One of the salutary features of federalism is that different states can govern themselves differently, making them, in the words of Supreme Court Justice Louis D. Brandeis, “laboratories” of democracy, free to “try novel social and economic experiments without risk to the rest of the country.” Examples of this abound. For example, Nebraska alone has a unicameral legislature. Some states have term limits; others do not. Some states do not levy a state income tax, while most do, and so forth.
State-level innovation also affects the mechanics of lawmaking. Texas, for instance, exalts democracy by making most government officials—including judges—subject to popular election. Tennessee’s approach is in the opposite direction, with the state attorney general uniquely being appointed (for an eight-year term) by the state supreme court, the members of which are in turn appointed by the governor.
Some states, such as California, have a populist tradition that embraces lawmaking by initiative and referendum. In the Golden State, citizens can propose, enact, and repeal laws—and even constitutional amendments—as ballot measures.
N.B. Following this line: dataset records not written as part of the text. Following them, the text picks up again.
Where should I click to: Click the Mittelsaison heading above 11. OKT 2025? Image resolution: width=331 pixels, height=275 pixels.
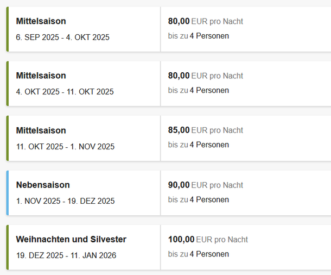point(41,130)
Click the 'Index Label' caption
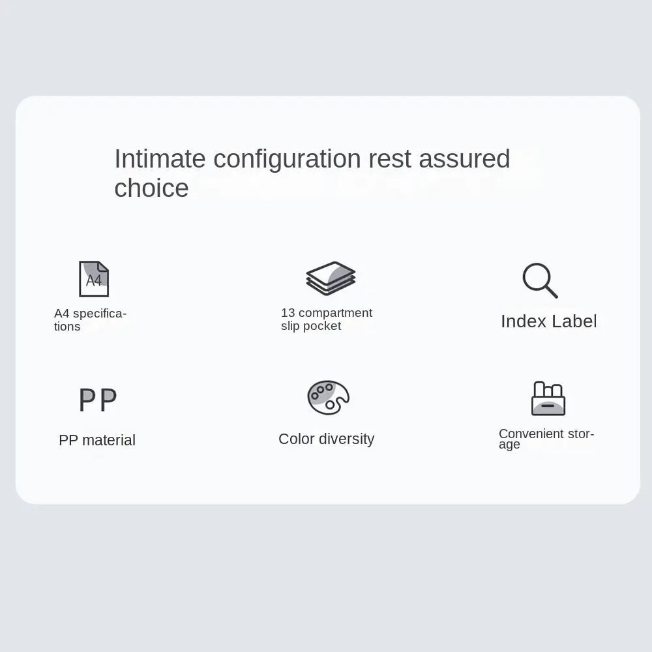 (548, 321)
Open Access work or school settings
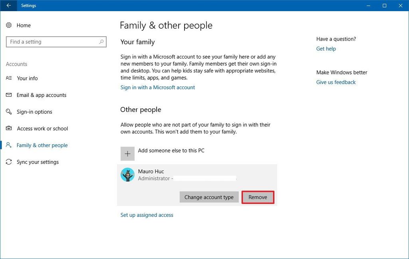 click(x=43, y=129)
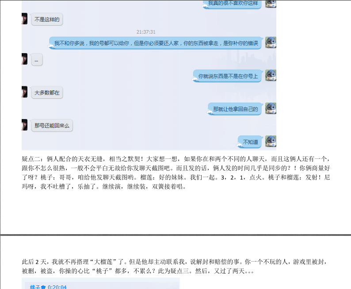Click the long blue "我不和你多说" message bubble
Viewport: 351px width, 289px height.
156,43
This kind of “direct democracy” makes it easier for voters to change the law, which promotes responsiveness to the people, but this fluidity also contributes to the passage of laws that are impermanent—as easily erased as the image on an Etch-A-Sketch. Proposition 209 (also known as the California Civil Rights Initiative [CCRI]), the landmark anti-discrimination measure passed by the voters in 1996, is a case in point. Prop. 209, enacted in the Bakke era when racial preferences by state universities were permitted, but not required, amended California’s state constitution to prohibit the state from “discriminat[ing] against, or grant[ing] preferential treatment to, any individual or group on the basis of race, sex, color, ethnicity, or national origin in the operation of public employment, public education, or public contracting.”
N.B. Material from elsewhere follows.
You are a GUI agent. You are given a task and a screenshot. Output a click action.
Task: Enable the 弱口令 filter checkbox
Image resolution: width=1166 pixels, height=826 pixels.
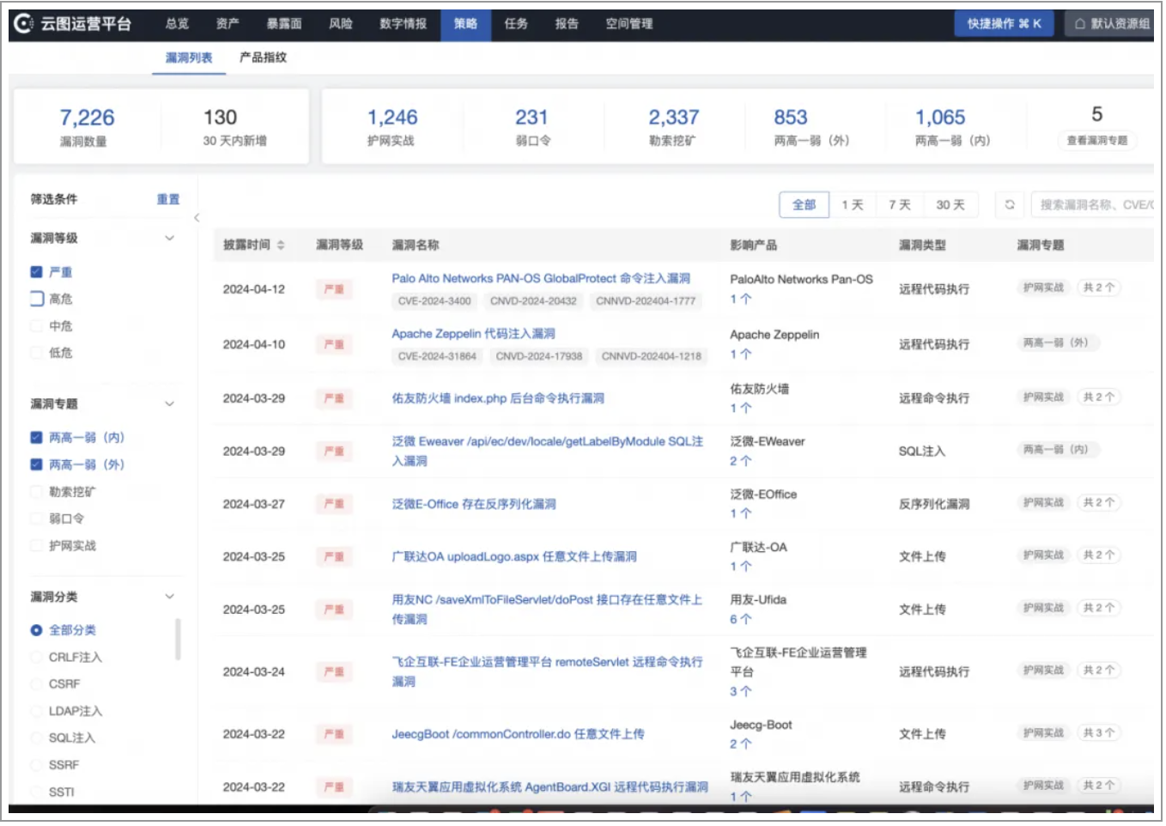tap(35, 519)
Prop. 209 inspired a similar initiative (known as Proposal 2) in Michigan, which voters adopted in 2006, and which was upheld by the US Supreme Court in 2014. Both Prop. 209 and Proposal 2 demand government neutrality on the basis of race and sex. Ironically, color blindness is very controversial among so-called civil rights groups, which long ago abandoned the non-discrimination principle of Brown v. Board of Education and the Civil Rights Act of 1964. Prop. 209, which anticipated the Supreme Court’s 2023 decision in Students for Fair Admissions v. Harvard, passed by a margin of 55 percent to 45 percent, and has withstood several attempts to overturn it (both politically and via litigation).
In 2020, for example, California voters rejected a well-funded—to the tune of over $25 million!—effort to repeal Prop. 209, with a ballot measure known as Proposition 16, by an even greater margin (57 percent to 43 percent) than CCRI enjoyed in its original passage a quarter-century earlier. Remarkably, voters supported the preservation of Prop. 209 despite being outspent by Prop. 16 backers 14-to-1, and even though Prop. 16 was endorsed by the Golden State’s “two US Senators, many of its US Representatives, California’s governor, its attorney general, many state and local politicians, professional sports teams, labor unions, the ACLU, business elites, and major media outlets.” In other words, the wishes of California voters were emphatically clear: Maintain the ban on racial and sexual preferences.